> TASK GOAL: Go through the data and count the lines holding the string "will". Write only the number.

══ GIVEN DATA

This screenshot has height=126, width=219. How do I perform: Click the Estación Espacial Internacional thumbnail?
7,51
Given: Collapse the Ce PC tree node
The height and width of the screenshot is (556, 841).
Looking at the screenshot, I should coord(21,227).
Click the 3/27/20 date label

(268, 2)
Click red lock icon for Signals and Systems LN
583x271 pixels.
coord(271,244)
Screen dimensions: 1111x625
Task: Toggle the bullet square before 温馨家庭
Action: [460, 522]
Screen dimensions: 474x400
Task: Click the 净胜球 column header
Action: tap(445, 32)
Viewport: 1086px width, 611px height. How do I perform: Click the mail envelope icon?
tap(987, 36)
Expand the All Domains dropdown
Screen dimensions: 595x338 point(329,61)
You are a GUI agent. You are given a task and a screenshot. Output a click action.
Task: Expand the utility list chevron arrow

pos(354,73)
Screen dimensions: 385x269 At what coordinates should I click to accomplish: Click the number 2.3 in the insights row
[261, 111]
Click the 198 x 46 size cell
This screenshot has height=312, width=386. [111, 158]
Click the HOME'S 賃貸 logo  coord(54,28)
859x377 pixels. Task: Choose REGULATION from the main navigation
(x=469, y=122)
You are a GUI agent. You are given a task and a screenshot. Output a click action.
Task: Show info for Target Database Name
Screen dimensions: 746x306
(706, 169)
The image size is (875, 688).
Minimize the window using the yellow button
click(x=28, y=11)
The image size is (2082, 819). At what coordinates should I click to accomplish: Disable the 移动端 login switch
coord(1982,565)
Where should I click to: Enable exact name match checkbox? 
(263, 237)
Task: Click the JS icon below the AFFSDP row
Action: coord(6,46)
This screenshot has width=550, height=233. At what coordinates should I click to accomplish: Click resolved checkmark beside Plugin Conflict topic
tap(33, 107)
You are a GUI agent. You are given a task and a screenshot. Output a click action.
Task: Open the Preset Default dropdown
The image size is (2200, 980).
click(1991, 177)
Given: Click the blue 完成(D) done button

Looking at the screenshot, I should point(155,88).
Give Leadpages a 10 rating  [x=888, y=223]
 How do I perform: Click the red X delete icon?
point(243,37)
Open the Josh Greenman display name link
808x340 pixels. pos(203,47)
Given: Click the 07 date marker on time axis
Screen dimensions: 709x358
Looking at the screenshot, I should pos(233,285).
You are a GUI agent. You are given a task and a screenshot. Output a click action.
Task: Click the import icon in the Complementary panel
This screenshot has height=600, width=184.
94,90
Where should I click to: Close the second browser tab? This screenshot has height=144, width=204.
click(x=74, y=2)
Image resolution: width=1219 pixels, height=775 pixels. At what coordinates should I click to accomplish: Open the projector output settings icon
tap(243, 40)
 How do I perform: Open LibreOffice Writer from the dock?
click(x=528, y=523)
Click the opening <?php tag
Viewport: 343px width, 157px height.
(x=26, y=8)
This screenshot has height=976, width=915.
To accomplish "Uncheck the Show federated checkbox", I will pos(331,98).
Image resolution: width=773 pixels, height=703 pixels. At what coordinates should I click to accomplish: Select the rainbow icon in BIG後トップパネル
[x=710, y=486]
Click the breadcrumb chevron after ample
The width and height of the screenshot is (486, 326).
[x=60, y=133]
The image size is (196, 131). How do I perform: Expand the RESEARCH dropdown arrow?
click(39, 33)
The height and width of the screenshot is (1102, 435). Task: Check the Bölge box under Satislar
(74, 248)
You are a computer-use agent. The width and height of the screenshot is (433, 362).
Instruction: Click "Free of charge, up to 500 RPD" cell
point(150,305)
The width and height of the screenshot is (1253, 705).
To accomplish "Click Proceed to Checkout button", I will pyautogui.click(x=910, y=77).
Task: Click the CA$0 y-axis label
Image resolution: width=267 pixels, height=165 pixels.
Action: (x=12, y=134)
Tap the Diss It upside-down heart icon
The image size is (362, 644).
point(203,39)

════

> SOLUTION TO THIS PROBLEM: 2